Unpaid overtime lawsuits are very common in the current employment cycle, and settlements can compensate workers for their lost wages and instances of blatant wage theft. Perhaps wage theft has been a problem for as long as employers have found ways to cheat workers, but labor laws dictate that employees no longer have to suffer.
Court filings of wage and hour lawsuits have increased dramatically in recent years, a bad sign for employers, and typically a good harbinger for employees. Collective settlements and class action lawsuits have cost employers millions due to negligent corporate practices and illegal wage theft violations.

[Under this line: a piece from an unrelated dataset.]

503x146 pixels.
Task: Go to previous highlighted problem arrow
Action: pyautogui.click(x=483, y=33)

Ohio does not have one of the strongest wage and hour laws in the country, however your Wage and Hour attorney can hold any employer accountable for labor violations.

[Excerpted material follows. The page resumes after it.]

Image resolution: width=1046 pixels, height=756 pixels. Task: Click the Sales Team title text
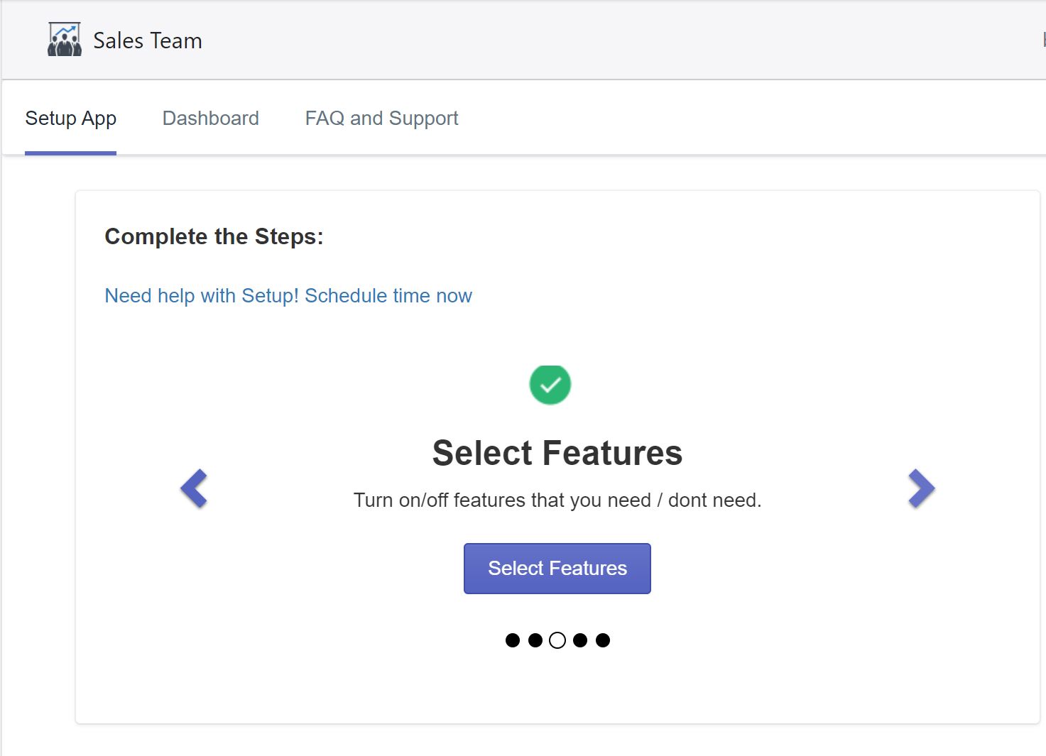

The Lyon Firm takes cases based on allegations of employee misclassification, independent contractor misclassification, unpaid work, improper calculation of the regular pay rate and overtime pay, minimum wage violations, missed meal and rest breaks, donning and doffing time, and other types of wage theft lawsuits.
In a recent Ohio case example of unpaid overtime lawsuits, Fuyao, a large Dayton, Ohio manufacturer, was sued by 636 current and former workers for unfair labor violations.
The company settled recently with the workers. The original plaintiff filed a lawsuit after she allegedly worked overtime at Fuyao without being paid a time-and-a-half wage. Other labor violation claims noted that workers were not fully relieved of duties during their “breaks.”
Wage Theft Lawsuits
Thousands of workers in Ohio and across the nation are victims of wage theft each year, and are victims of withheld wages or unpaid wages. As a result, employees have sought retribution, and have successfully filed class action wage and hour lawsuits against employers.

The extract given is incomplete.